What you will do
Here you must reproduce each line of the data exactly.

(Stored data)
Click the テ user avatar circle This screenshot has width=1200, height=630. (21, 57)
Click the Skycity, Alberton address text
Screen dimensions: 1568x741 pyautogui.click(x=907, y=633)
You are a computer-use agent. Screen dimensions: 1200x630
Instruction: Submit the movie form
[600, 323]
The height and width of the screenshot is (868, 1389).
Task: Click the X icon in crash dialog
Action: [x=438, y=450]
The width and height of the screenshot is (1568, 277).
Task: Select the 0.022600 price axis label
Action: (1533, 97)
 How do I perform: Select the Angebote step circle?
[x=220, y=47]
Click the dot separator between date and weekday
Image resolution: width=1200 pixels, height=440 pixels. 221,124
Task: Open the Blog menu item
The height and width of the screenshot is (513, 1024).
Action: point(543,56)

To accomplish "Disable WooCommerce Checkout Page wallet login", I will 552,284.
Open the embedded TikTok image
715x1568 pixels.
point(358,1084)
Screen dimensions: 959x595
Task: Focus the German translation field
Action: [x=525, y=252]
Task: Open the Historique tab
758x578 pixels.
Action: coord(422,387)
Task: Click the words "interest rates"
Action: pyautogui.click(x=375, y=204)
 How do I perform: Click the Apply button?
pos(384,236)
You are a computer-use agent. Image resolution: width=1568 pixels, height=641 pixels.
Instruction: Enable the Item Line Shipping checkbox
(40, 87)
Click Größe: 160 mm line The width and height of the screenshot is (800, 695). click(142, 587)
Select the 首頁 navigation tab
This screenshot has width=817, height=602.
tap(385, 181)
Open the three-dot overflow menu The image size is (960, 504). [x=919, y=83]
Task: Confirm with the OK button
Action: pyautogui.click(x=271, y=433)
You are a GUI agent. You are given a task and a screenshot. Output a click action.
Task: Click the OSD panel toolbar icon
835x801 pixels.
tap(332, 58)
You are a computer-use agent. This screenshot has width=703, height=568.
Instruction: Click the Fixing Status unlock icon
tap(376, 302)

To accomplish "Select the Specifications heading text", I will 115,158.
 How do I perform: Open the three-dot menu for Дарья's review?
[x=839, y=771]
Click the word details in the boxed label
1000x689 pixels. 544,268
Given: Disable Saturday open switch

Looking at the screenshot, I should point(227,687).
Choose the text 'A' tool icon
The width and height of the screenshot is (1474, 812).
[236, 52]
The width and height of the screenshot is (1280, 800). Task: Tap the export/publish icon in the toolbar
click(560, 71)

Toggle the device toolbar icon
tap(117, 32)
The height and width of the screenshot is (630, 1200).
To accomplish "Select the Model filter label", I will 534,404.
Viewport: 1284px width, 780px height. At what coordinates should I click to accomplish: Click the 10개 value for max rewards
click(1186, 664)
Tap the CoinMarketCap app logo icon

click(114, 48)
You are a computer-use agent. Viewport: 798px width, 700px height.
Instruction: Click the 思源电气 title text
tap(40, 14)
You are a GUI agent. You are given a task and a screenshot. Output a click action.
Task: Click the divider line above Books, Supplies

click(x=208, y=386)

Final answer
Click the テ user avatar circle This screenshot has width=1200, height=630. (21, 57)
Click the Skycity, Alberton address text
Screen dimensions: 1568x741 pyautogui.click(x=907, y=633)
You are a computer-use agent. Screen dimensions: 1200x630
Instruction: Submit the movie form
[600, 323]
The height and width of the screenshot is (868, 1389).
Task: Click the X icon in crash dialog
Action: [x=438, y=450]
The width and height of the screenshot is (1568, 277).
Task: Select the 0.022600 price axis label
Action: (1533, 97)
 How do I perform: Select the Angebote step circle?
[x=220, y=47]
Click the dot separator between date and weekday
Image resolution: width=1200 pixels, height=440 pixels. 221,124
Task: Open the Blog menu item
The height and width of the screenshot is (513, 1024).
Action: point(543,56)

To accomplish "Disable WooCommerce Checkout Page wallet login", I will 552,284.
Open the embedded TikTok image
715x1568 pixels.
point(358,1084)
Screen dimensions: 959x595
Task: Focus the German translation field
Action: [x=525, y=252]
Task: Open the Historique tab
758x578 pixels.
Action: coord(422,387)
Task: Click the words "interest rates"
Action: pyautogui.click(x=375, y=204)
 How do I perform: Click the Apply button?
pos(384,236)
You are a computer-use agent. Image resolution: width=1568 pixels, height=641 pixels.
Instruction: Enable the Item Line Shipping checkbox
(40, 87)
Click Größe: 160 mm line The width and height of the screenshot is (800, 695). click(142, 587)
Select the 首頁 navigation tab
This screenshot has width=817, height=602.
tap(385, 181)
Open the three-dot overflow menu The image size is (960, 504). [x=919, y=83]
Task: Confirm with the OK button
Action: pyautogui.click(x=271, y=433)
You are a GUI agent. You are given a task and a screenshot. Output a click action.
Task: Click the OSD panel toolbar icon
835x801 pixels.
tap(332, 58)
You are a computer-use agent. This screenshot has width=703, height=568.
Instruction: Click the Fixing Status unlock icon
tap(376, 302)

To accomplish "Select the Specifications heading text", I will 115,158.
 How do I perform: Open the three-dot menu for Дарья's review?
[x=839, y=771]
Click the word details in the boxed label
1000x689 pixels. 544,268
Given: Disable Saturday open switch

Looking at the screenshot, I should point(227,687).
Choose the text 'A' tool icon
The width and height of the screenshot is (1474, 812).
[236, 52]
The width and height of the screenshot is (1280, 800). Task: Tap the export/publish icon in the toolbar
click(560, 71)

Toggle the device toolbar icon
tap(117, 32)
The height and width of the screenshot is (630, 1200).
To accomplish "Select the Model filter label", I will 534,404.
Viewport: 1284px width, 780px height. At what coordinates should I click to accomplish: Click the 10개 value for max rewards
click(1186, 664)
Tap the CoinMarketCap app logo icon

click(114, 48)
You are a computer-use agent. Viewport: 798px width, 700px height.
Instruction: Click the 思源电气 title text
tap(40, 14)
You are a GUI agent. You are given a task and a screenshot. Output a click action.
Task: Click the divider line above Books, Supplies

click(x=208, y=386)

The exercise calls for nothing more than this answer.